____ Extracted records

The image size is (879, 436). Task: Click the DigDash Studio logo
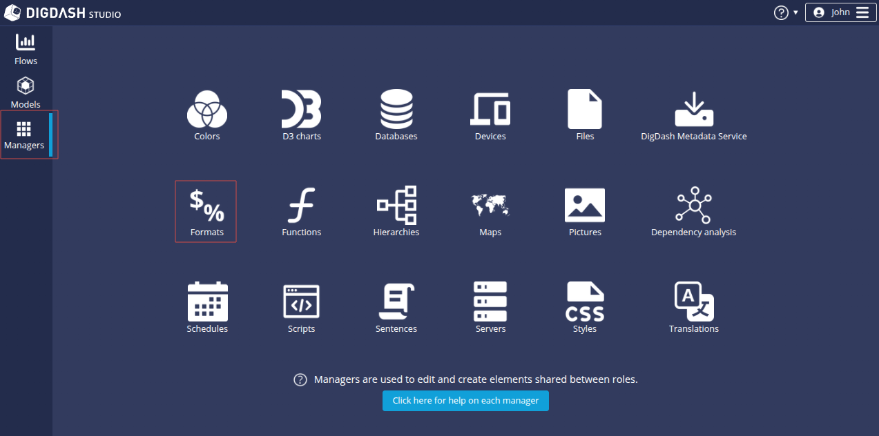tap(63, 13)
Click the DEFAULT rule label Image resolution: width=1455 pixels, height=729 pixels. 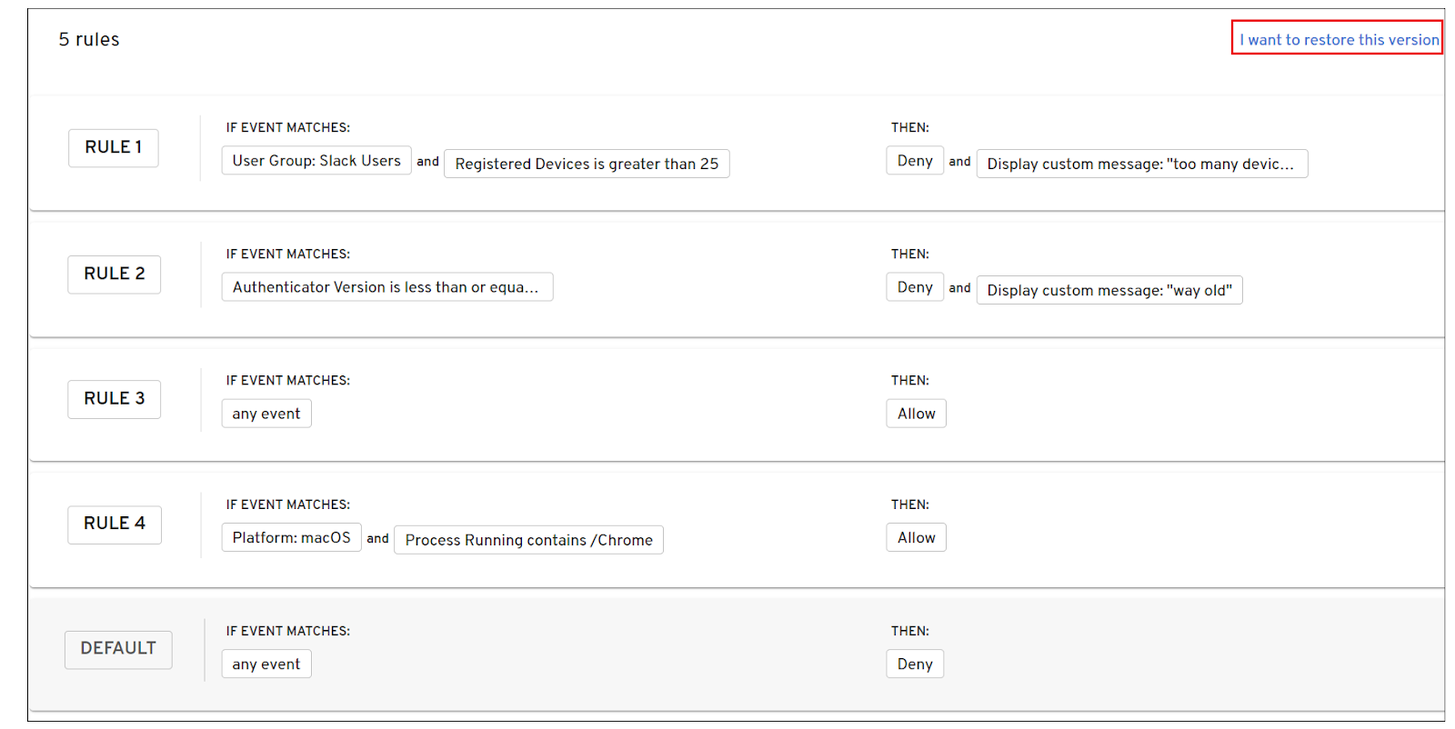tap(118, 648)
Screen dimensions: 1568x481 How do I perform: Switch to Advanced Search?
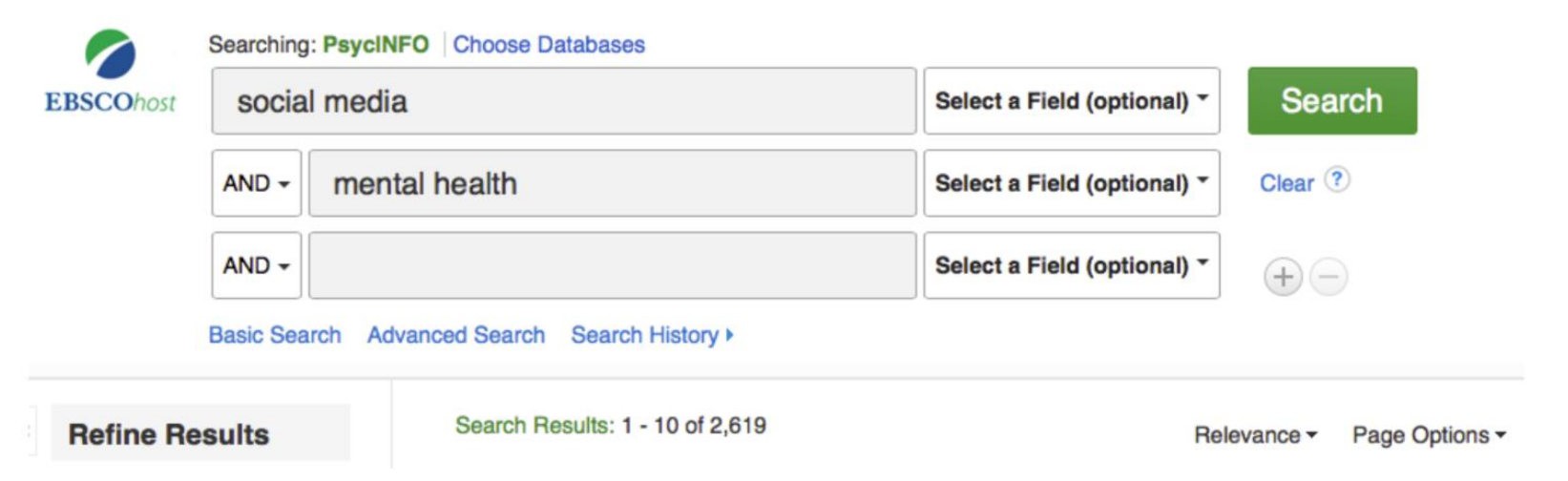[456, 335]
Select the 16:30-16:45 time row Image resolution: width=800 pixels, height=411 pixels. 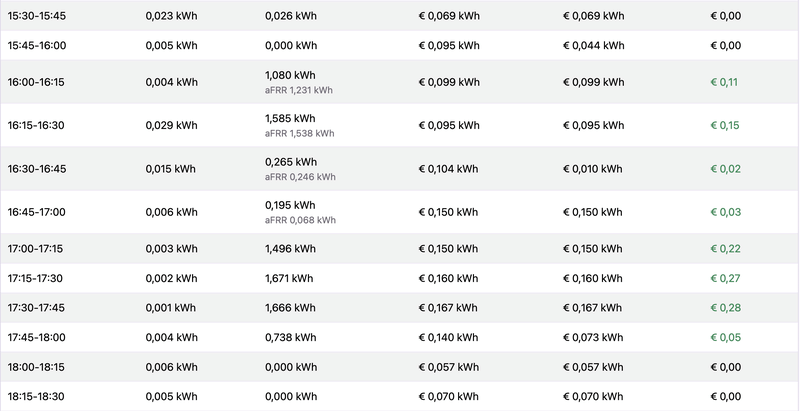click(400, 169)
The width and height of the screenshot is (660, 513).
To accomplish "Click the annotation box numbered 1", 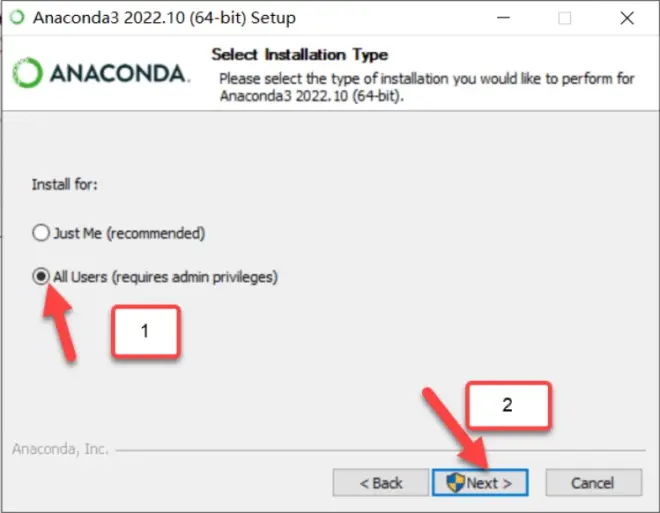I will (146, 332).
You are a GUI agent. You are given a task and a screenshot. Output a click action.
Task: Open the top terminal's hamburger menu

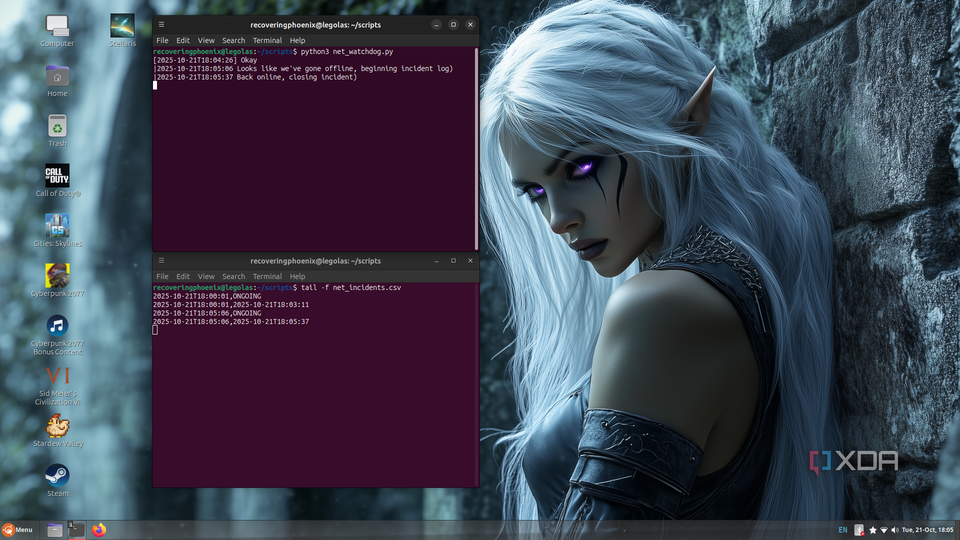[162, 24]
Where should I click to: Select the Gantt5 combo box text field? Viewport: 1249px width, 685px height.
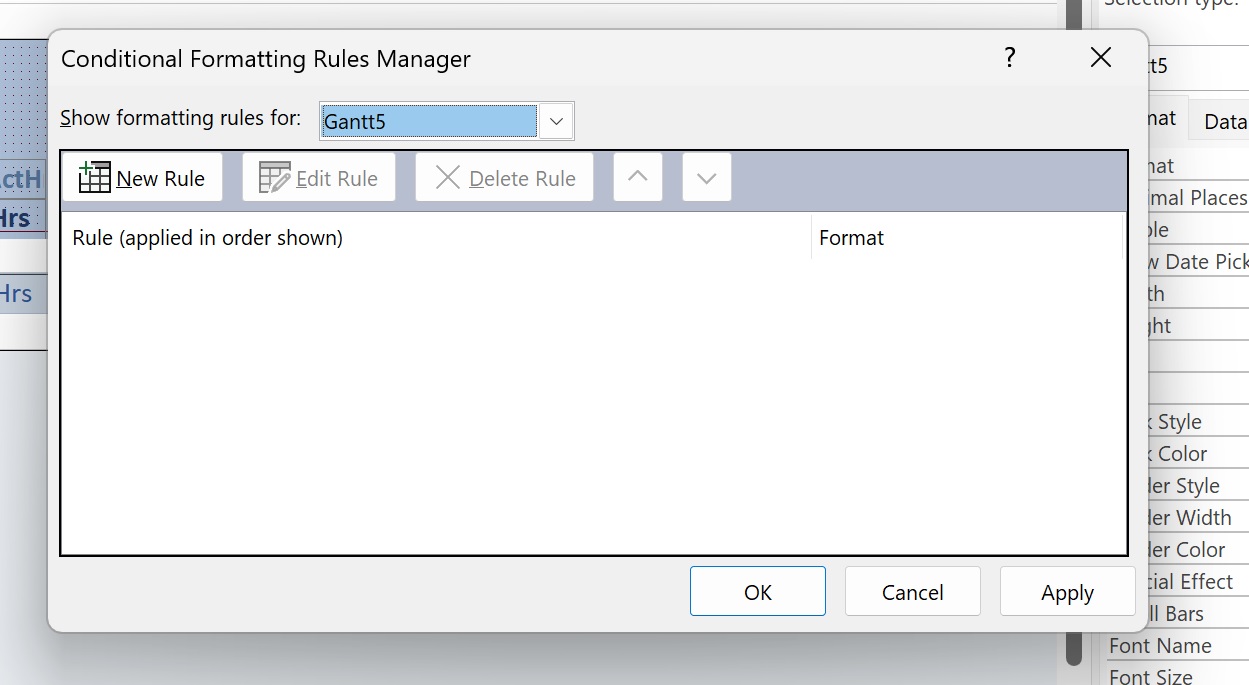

________

| Work required |
Please set down only the lines from the one containing "Task: Open the top terminal's hamburger menu" through the end of the entries, exactly as they stand, both ends included and with no pictures.

| Solved exercise |
Task: Open the top terminal's hamburger menu

[162, 24]
Where should I click to: Select the Gantt5 combo box text field? Viewport: 1249px width, 685px height.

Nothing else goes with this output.